» OBJECTIVES:
A: List every case the legal passage on Terry stops cites by a full name beginning with "United States v."
B: Answer these questions from the legal passage on Terry stops:
(i) In what year was United States v. Mendenhall decided?
(ii) What court decided United States v. Bellamy?
(iii) What is required when an officer's actions are "so intrusive as to be tantamount to an arrest"?
C: Extend the legal passage on Terry stops with a further paragraph that follows on from its final sentence.

» PROVIDED TEXT:
□ □ □ □
In determining the legality of a Terry stop, the court considers "only 'the facts available to the officer at the moment of the seizure.'" United States v. Bellamy, 592 F. Supp. 2d 308, 315 (E.D.N.Y. 2009) (quoting Terry, 392 U.S. at 21-22). A seizure has occurred at the moment when, "in view of all the circumstances surrounding the incident, a reasonable person would have believed that he was not free to leave." Id. (quoting United States v. Mendenhall, 446 U.S. 544, 554 (1980) (opinion of Stewart, J.)). Yet "the proper inquiry is not whether each fact considered in isolation denotes unlawful behavior, but whether all the facts taken together support a reasonable suspicion of wrongdoing." Id. at 317 (quoting United States v. Lee, 916 F.2d 814, 820 (2d Cir. 1990)). For "a 'series of acts, each of them perhaps innocent in itself,' can when 'taken together warrant[ ] further investigation.'" Padilla, 548 F.3d at 187 (quoting Terry, 392 U.S. at 22).

Finally, the court must also consider "the degree of restraint imposed on the individual's freedom." United States v. Streifel, 665 F.2d 414, 421 (2d Cir. 1981). For if the officer's actions are "so intrusive as to be tantamount to an arrest," then Terry does not apply, and probable cause is required. United States v. Ceballos, 654 F.2d 177, 182-84 (2d Cir. 1981).
□ □ □ □
» PROVIDED RECORDS:
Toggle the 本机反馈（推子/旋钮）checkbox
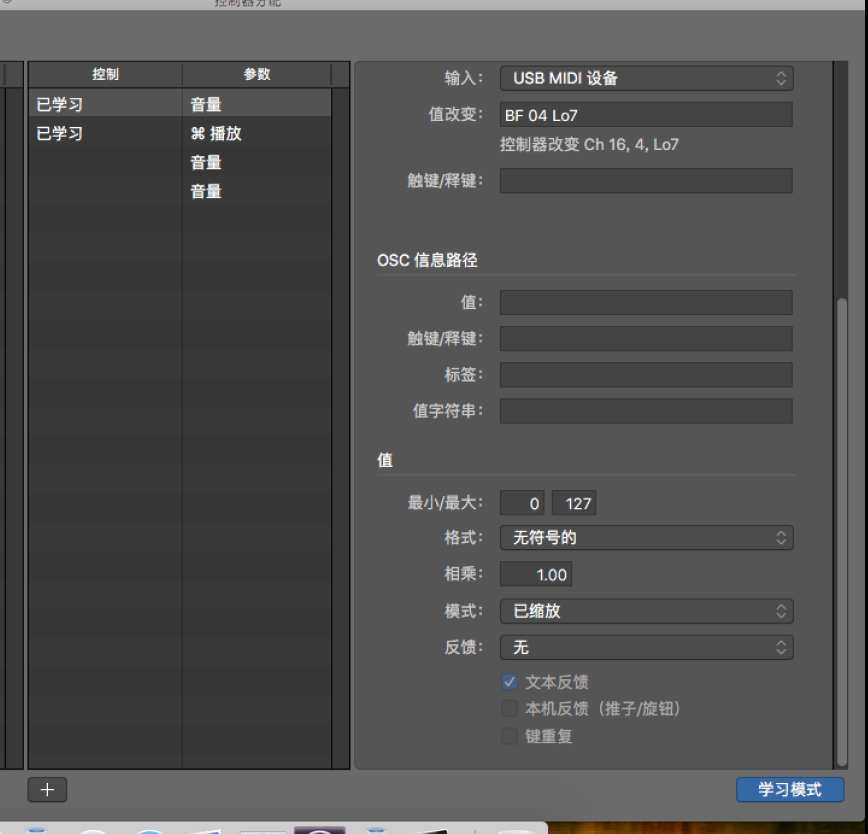Image resolution: width=868 pixels, height=834 pixels. coord(510,709)
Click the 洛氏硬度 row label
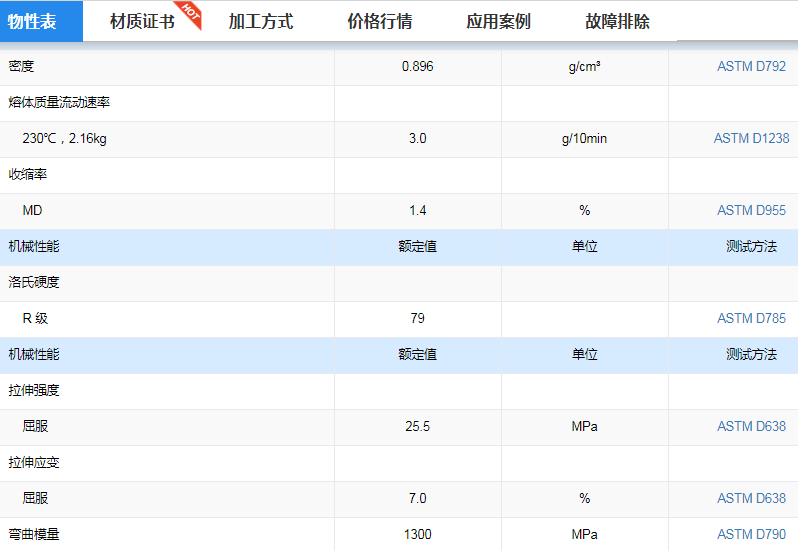The image size is (798, 551). click(34, 283)
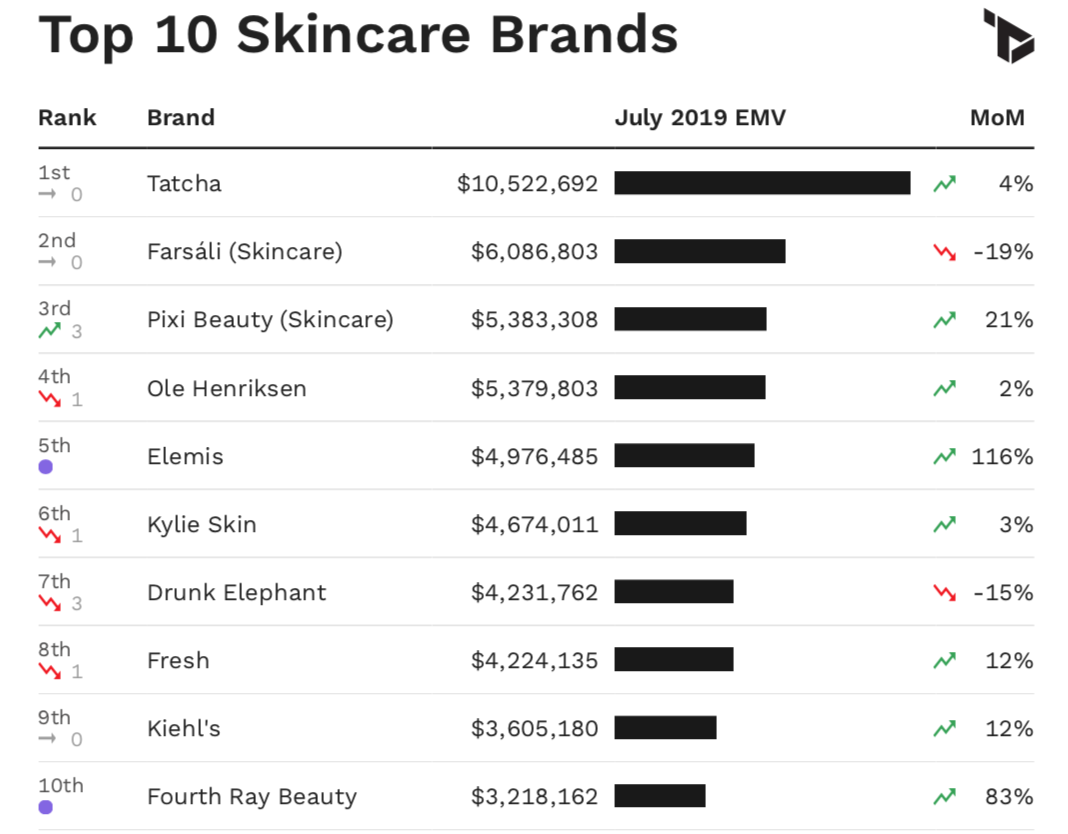
Task: Click the Rank column header
Action: click(x=67, y=117)
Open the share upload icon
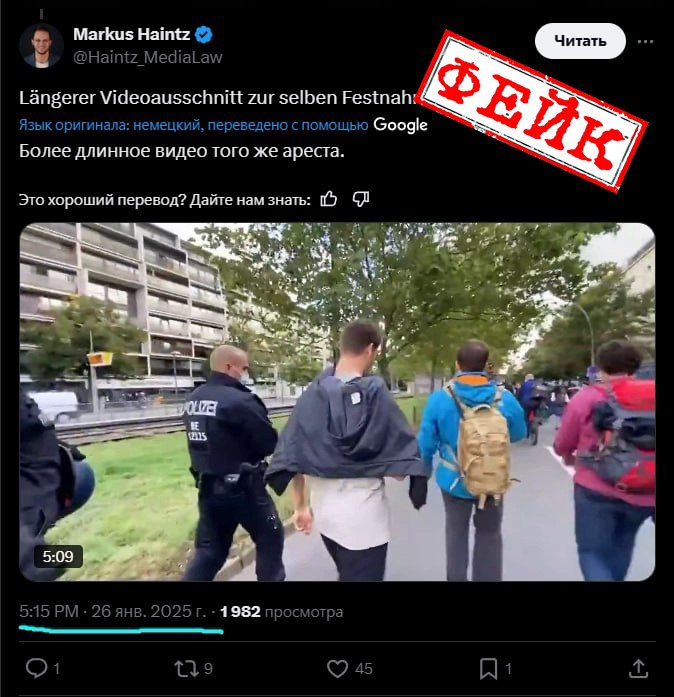Image resolution: width=674 pixels, height=697 pixels. point(638,669)
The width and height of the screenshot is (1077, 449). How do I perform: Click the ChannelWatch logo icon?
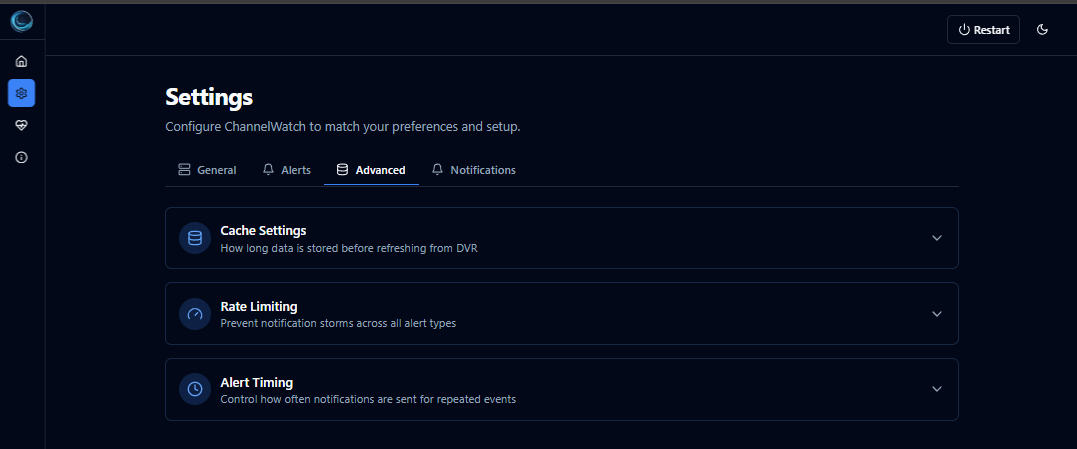pyautogui.click(x=21, y=22)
□ □ □ □
» RESPONSES BY TASK:
A:
United States v. Bellamy
United States v. Mendenhall
United States v. Lee
United States v. Streifel
United States v. Ceballos

B:
(i) 1980
(ii) E.D.N.Y.
(iii) Probable cause

C:
1. The Initial Observation

In this case, when Rivera first saw the defendant, the defendant was adjusting his waistband in a manner that suggested to Rivera that the defendant had a firearm hidden there. See Tr. 20:11-25. Then when the defendant saw the officers, he walked away from them while continuing to look back at them over his shoulder. See Tr. 23:8-15. These events transpired near midnight, in an area known for illegal firearm possession. See Tr. 13:25-14:16, 43:20-22.

"An individual's presence in an area of expected criminal activity, standing alone, is not enough to support a reasonable, particularized suspicion that the person is committing a crime." Wardlow, 528 U.S. at 124 (citing Brown v. Texas, 443 U.S. 47 (1979)). That a location is "a 'high crime area'" is, however, "among the relevant contextual considerations in a Terry analysis." Id. (quoting Adams v. Williams, 407 U.S. 143, 147-48 (1972)). Thus, while the defendant could not have been stopped simply for being on the street in a "high crime area" late at night, those facts are relevant to the officers' reasonable suspicion here. See, e.g., Padilla, 548 F.3d at 189 (upholding finding of reasonable suspicion based in part on "the high-crime neighborhood"); Muhammad, 463 F.3d at 123 (upholding finding of reasonable suspicion based in part on "the location of [defendant] in a high crime area"); United States v. Torres, 252 F. Supp. 3d 229, 235 (S.D.N.Y. 2017) (finding reasonable suspicion based in part on defendant being "present in a high crime area late at night"); cf. United States v. Blake, No. 16-CR-0194 (MKB), 2017 WL 626603, at *4 (E.D.N.Y. Feb. 15, 2017) (finding reasonable suspicion based in part on defendant being "in a high-crime area with a group of individuals after 1:00 AM").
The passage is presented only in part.